**Testo di lettura**
La signorina nessuno di Giorgia Soleri

La poesia è un genere complesso e difficile da leggere, ma la delicatezza con cui le parole cadono sulla carta spesso consente anche al lettore più acerbo di approcciarsi a quest’ultima.
Giorgia Soleri firma il suo primo libro, una raccolta di poesie crude e forti, che vanno a costruire “La signorina nessuno”, pronta per essere conosciuta dai lettori.
La signorina nessuno
Il nostro corpo è una macchina sconvolgente: capace di evolvere, di modificarsi, di dare la vita, di togliere la vita, di amarsi e di odiarsi nella stessa misura. Come dunque riuscire a celebrarlo, a renderlo uniforme sulla pagina? Giorgia Soleri tenta di farlo proponendo diverse piccole poesie, che affrontano temi molto delicati.
Il libro è organizzato in diverse sezioni, ciascuna delle quali affronta un diverso sentimento, un’emozione che il corpo deve affrontare nella sua mentalità e fisicità.

(Voci elencate in un dataset)
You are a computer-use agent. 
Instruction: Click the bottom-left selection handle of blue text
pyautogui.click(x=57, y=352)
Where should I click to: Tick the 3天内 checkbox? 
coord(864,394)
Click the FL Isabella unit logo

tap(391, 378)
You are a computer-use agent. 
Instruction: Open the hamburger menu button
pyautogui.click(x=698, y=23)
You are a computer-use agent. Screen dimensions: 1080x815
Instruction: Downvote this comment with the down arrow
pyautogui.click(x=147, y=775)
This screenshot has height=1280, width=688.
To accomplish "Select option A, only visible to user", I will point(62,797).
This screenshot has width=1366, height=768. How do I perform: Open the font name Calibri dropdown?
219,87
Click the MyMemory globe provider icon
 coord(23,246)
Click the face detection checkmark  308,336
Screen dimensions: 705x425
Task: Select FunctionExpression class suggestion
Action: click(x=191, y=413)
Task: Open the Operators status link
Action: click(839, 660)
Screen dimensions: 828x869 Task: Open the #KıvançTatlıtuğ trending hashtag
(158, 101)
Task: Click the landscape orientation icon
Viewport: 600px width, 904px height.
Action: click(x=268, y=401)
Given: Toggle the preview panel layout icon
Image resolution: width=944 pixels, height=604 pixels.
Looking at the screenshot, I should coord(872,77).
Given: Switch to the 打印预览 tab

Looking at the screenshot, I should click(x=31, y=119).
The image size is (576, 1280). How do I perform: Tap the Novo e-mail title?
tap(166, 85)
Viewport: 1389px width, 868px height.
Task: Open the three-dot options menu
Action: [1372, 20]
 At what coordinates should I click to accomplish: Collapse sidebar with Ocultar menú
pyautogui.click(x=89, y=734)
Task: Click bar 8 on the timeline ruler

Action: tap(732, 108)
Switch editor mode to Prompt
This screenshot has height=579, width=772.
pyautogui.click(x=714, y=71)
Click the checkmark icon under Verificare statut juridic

**Esercizi**
1) Secondo il testo su «La signorina nessuno», che cosa raccoglie il primo libro di Giorgia Soleri?
2) Ricopia dal testo su «La signorina nessuno» il passo che comincia con le parole "La signorina nessuno di" e si ferma dopo le parole "temi molto delicati.".

**Esercizi svolti**
1) Una raccolta di poesie crude e forti.

2)
La signorina nessuno di Giorgia Soleri

La poesia è un genere complesso e difficile da leggere, ma la delicatezza con cui le parole cadono sulla carta spesso consente anche al lettore più acerbo di approcciarsi a quest’ultima.
Giorgia Soleri firma il suo primo libro, una raccolta di poesie crude e forti, che vanno a costruire “La signorina nessuno”, pronta per essere conosciuta dai lettori.
La signorina nessuno
Il nostro corpo è una macchina sconvolgente: capace di evolvere, di modificarsi, di dare la vita, di togliere la vita, di amarsi e di odiarsi nella stessa misura. Come dunque riuscire a celebrarlo, a renderlo uniforme sulla pagina? Giorgia Soleri tenta di farlo proponendo diverse piccole poesie, che affrontano temi molto delicati.